Les comentaba en la entrada anterior, que me cuesta entender aquellos comportamientos de los que nunca tienen suficiente y, lo peor, de la ausencia de conciencia del delito que están mostrando los usuarios de las tarjetas opacas de Caja Madrid- Bankia. Esto me recuerda la tesis de la «banalidad del mal«, cuya génesis queda muy bien retratada en el biopic «Hannah Arendt» de la directora alemana Margarethe von Trotta.

La película, realmente, más que una biografía sobre la persona es una biografía sobre el momento en que la filósofa-política toma conciencia de la ideHannah_Arendt_Film_Postera y cómo le va dando forma.
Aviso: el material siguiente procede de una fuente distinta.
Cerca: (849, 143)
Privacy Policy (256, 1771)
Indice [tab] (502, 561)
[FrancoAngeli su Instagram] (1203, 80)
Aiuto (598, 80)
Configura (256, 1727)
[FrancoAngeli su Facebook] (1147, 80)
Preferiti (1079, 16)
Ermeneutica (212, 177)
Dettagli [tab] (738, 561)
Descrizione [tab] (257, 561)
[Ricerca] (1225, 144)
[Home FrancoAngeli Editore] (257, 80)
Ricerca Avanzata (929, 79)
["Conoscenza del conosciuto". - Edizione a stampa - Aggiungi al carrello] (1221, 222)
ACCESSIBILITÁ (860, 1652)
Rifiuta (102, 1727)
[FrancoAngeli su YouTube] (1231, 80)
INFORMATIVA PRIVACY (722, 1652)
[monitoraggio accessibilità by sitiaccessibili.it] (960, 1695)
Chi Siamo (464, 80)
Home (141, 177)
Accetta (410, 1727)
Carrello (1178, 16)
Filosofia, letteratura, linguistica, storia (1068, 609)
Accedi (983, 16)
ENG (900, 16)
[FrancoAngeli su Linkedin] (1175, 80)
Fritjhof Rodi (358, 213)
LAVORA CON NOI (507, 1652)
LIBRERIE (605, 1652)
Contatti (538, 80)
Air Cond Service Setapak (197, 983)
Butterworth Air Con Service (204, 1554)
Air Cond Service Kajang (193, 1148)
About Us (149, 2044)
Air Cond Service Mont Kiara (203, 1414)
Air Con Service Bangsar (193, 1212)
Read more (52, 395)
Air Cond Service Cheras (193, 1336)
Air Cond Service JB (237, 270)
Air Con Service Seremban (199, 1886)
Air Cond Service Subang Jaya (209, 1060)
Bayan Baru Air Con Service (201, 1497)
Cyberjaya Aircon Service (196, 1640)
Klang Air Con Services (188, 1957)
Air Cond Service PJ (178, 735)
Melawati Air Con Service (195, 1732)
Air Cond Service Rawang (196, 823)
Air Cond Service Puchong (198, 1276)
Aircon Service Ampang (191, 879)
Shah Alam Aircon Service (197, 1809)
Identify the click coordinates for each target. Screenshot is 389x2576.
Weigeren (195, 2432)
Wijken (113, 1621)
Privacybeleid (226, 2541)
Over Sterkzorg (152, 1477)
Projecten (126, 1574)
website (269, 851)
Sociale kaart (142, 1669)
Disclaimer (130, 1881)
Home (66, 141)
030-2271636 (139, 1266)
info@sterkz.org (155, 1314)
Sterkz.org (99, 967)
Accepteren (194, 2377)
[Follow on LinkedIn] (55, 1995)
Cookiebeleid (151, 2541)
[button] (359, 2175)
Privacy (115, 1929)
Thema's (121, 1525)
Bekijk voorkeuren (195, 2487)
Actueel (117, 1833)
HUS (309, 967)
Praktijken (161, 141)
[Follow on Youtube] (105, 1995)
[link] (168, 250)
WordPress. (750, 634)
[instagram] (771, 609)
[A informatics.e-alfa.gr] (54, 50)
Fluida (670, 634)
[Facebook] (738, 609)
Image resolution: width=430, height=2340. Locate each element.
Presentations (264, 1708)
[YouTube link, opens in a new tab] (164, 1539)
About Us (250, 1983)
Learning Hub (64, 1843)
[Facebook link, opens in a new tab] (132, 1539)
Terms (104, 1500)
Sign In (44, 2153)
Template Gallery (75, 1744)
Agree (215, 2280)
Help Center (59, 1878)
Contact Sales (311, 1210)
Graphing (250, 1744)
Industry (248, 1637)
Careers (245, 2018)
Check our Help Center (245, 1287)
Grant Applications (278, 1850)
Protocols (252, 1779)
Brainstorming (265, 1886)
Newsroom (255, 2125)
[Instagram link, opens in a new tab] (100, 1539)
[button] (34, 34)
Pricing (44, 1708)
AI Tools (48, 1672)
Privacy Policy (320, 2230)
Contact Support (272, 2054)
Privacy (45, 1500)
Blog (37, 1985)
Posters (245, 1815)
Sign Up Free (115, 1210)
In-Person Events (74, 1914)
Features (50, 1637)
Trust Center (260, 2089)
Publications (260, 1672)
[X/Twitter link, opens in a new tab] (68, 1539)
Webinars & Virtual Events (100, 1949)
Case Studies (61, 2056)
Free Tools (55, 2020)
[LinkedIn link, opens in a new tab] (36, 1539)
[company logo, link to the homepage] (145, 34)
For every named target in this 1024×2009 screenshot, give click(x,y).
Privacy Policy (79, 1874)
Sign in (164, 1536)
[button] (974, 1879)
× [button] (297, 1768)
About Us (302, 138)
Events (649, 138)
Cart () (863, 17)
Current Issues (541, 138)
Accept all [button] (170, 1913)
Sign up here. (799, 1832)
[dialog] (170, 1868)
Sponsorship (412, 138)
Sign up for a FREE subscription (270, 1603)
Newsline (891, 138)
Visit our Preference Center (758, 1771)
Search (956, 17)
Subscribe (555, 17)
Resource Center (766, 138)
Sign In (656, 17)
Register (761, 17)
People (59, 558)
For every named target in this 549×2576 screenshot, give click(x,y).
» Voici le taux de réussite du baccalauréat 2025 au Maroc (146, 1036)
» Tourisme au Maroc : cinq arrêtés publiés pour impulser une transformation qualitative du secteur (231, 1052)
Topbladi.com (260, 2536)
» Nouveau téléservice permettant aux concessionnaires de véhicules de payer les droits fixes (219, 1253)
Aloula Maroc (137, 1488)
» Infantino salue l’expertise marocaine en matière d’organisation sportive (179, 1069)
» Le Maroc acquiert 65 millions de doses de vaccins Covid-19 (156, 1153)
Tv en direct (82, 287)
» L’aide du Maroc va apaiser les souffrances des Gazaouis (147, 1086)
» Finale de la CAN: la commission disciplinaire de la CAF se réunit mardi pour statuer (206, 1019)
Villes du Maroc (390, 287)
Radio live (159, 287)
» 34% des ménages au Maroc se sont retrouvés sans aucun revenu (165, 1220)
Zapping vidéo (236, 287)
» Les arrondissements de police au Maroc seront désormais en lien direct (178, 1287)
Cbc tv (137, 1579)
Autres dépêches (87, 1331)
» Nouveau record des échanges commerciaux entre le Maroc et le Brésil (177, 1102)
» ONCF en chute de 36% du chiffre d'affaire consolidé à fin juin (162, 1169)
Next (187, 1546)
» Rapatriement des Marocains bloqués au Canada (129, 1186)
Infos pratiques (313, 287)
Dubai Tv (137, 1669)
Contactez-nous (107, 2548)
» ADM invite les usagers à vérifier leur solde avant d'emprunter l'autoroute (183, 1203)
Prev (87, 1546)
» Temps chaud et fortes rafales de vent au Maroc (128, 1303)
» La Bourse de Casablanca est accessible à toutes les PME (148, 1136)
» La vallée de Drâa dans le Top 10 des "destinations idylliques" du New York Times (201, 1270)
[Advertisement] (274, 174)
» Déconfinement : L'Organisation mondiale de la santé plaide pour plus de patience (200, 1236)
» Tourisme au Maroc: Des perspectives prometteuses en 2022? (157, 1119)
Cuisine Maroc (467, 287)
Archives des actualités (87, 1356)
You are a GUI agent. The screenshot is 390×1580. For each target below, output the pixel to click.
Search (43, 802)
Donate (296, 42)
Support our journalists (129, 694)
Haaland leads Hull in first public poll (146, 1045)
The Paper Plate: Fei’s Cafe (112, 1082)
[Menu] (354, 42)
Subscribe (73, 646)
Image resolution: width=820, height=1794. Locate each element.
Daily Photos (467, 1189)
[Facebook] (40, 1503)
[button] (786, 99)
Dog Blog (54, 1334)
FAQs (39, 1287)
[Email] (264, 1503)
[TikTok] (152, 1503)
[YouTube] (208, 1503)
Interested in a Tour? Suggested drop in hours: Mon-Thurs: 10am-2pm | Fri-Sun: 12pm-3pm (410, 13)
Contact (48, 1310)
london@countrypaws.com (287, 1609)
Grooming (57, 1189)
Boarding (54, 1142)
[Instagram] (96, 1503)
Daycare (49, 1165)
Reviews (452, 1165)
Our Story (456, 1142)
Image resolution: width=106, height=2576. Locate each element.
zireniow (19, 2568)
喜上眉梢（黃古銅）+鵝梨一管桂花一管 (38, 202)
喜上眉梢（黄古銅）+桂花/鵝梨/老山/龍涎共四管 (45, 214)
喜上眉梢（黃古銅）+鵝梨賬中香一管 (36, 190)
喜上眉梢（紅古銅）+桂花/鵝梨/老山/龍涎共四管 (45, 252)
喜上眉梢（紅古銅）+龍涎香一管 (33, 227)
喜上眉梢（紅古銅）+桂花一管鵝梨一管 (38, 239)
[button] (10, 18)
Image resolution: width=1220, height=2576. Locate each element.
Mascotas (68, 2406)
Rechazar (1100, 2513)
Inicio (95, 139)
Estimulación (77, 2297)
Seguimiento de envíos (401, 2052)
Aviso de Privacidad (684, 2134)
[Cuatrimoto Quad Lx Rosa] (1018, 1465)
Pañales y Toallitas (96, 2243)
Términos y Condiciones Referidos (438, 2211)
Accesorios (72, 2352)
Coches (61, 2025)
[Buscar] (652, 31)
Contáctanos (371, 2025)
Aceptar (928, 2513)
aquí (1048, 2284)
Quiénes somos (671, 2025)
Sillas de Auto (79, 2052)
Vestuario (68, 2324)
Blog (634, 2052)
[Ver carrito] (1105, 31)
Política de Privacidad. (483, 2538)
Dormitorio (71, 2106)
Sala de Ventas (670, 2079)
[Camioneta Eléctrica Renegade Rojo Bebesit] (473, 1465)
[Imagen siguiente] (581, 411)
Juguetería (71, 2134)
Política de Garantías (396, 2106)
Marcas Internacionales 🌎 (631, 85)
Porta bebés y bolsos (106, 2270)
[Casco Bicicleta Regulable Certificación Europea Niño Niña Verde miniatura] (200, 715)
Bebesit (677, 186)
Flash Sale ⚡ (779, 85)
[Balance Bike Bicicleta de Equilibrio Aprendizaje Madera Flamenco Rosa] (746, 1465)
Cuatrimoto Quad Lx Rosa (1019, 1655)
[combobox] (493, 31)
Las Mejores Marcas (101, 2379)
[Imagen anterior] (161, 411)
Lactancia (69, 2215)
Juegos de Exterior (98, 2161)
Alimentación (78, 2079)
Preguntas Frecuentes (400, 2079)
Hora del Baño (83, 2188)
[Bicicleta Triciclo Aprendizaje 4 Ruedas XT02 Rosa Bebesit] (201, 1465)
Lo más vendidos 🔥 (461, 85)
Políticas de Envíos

Buscando una especie de catarsis personal (que le enfrentara a su pasado de perseguida judía) Arendt presionó a la revista «The New Yorker» para que la enviara como reportera a cubrir el juicio del pueblo judío contra Adolf Eichmann, responsable directo de la «solución final», eufefismo con que los nazis denominaron el plan de exterminio del pueblo judío. Pues bien, durante el juicio Eichman insistió en que todo lo que hizo, lo hizo por «deber» y fidelidad al juramento; es decir, se presentó como un burócrata, eficiente aplicador de unas normas y protocolos, cuya responsabilidad se limitaba a aplicarlos pero no a evaluarlos moralmente. Para Arendt fue un shock, no encontrar en Eichmann el demonio monstruoso, sádico y cruel que ella esperaba; pues encontrar un culpable suele facilitar la digestión del horror. Ahora bien, lo que Arendt se encontró fué con un burócrata cuya principal responsabilidad no estaría en su capacidad para el mal sino en su mediocridad e incapacidad para evaluar moralmente el sistema del que formaba parte. Ser malvado o disfrutar con el mal, exige inteligencia y capacidad de pensar y razonar, que Arendt no encontró en Eichman; sólo vió un mediocre y grisáceo funcionario alemán.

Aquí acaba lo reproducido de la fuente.